Little do peoples across the globe, including experts who are so mired in their own parochial perspectives, know that the liberalization of country economies has a great deal to do with the Zaibatsu offensive. The West should better accept the facts: that their technocrats and policy shapers have run out of fresh ideas since the 1970s onwards (i.e. mentally bankrupt), a gap that they filled up by looking up to Japan and the NICs (newly industrializing countries) for copycat purposes.

Reaganomics, as neo-liberal policies of ‘privatization’ was dubbed (Thatcher of the UK preceded Reagan by a year), is as voodoo as one can get, seductive as any enchanting mantra-resonating principle can be, and was indeed potent in erasing the vestiges of the Regulated Economics doctrines that preceded the era. In the emerging markets, they were dubbed as ‘structural adjustment policies’ or SAPs, were imposed by the IMF-World Bank Group on debtor nations, and can be summed up as follows:

· Core principles: Privatization, Liberalization, Deregulation
· Subsidiary Principles: Tax reforms, trade liberalization, free floating exchange rates, diminished state subsidies for welfare, increased utility prices (revenue generation)
· Governance Principle: Decentralization (local government autonomy)

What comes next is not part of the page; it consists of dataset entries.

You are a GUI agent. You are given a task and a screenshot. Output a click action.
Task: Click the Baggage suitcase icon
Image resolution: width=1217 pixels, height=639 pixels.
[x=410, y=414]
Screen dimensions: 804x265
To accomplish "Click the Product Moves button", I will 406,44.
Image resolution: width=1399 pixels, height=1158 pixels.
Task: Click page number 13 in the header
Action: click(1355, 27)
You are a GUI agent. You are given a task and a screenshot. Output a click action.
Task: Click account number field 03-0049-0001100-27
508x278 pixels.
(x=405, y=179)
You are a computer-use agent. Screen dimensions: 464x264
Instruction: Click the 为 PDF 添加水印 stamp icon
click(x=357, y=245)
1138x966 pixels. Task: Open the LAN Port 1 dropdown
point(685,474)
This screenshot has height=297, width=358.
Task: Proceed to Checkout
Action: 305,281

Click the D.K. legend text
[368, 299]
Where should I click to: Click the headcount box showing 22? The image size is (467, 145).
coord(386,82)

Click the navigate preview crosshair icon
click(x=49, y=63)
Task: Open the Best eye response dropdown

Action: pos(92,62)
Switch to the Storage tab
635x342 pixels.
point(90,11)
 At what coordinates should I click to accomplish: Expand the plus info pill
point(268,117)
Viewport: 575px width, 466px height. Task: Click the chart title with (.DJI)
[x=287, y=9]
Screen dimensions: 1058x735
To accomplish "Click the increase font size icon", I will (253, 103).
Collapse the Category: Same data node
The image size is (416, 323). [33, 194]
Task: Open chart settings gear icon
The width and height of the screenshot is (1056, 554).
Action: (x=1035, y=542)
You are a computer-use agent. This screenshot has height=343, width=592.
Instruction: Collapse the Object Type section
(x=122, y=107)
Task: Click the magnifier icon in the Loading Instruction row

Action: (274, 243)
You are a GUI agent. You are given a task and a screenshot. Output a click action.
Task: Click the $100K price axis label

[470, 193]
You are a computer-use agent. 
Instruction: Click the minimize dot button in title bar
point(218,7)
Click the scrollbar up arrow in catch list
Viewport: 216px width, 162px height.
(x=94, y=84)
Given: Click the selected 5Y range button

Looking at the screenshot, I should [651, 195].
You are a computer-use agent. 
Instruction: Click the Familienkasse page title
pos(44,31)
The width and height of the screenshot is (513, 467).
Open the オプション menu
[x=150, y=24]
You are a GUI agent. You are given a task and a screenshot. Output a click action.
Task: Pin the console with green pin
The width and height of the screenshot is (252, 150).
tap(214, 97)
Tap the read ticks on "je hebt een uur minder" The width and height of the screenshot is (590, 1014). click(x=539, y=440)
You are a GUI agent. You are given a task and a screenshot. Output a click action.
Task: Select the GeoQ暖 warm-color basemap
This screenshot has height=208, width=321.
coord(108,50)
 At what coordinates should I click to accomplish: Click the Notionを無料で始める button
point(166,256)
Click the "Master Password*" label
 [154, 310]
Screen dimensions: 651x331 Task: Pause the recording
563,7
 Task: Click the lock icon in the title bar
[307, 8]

Such policy reform measures, as far as developing countries or DCs were concerned, came in as very harsh, cruel ‘austerity measures’ imposed by the IMF. We citizens from the ‘margins’ can never forget these measures, the pauperization that they effected, the dislocation of marginal producers, the decline of health services and rise of morbidity rates, and so on. In the Philippines, our very own capital goods industries were either delayed or un-implementable (such as integrated steel), as the money allocated for their purposes simply dried as dictated by the World Bank.

But there’s another set of policy architecture that wasn’t Anglo-Saxon, and didn’t receive their inspiration from the classicists (Smith, Ricardo) and the monetarists (Friedman, Hayek). This set of liberalization policies came from Zaibatsu country, and were crafted by Japanese technocrats. Not only policies, but also institutions were addressed by them, giving rise to the globalized economy that we have today.

Chief among those technocrats was Kenichi Ohmae, who in the 1980s was a think-tank executive. Further down the line were many other technocrats, who were organically linked to the Zaibatsus (landlord-industrialist-financier oligarchs), taking up cudgels for Ohmae.

Globalization, as one better realize, was never meant as any ‘win/win’ formula for nation-states in the arena of international trade as the liberal thinkers came to defend it later. It was outright a strategy to pre-position Zaibatsu corporate interests outside of Japan, notably the U.S. and European markets.

At that time of conceptualization, Zaibatsus have already efficaciously penetrated the Asian markets, and had leveraged their investments’ entry via aid and technical knowledge diffusion (including sponsoring Developing Country scholars in Japanese universities & special institutes). The old doctrine of ‘Asia Co-prosperity sphere’ was finally won, without firing a shot this time (unlike Imperial Japan era expansionism).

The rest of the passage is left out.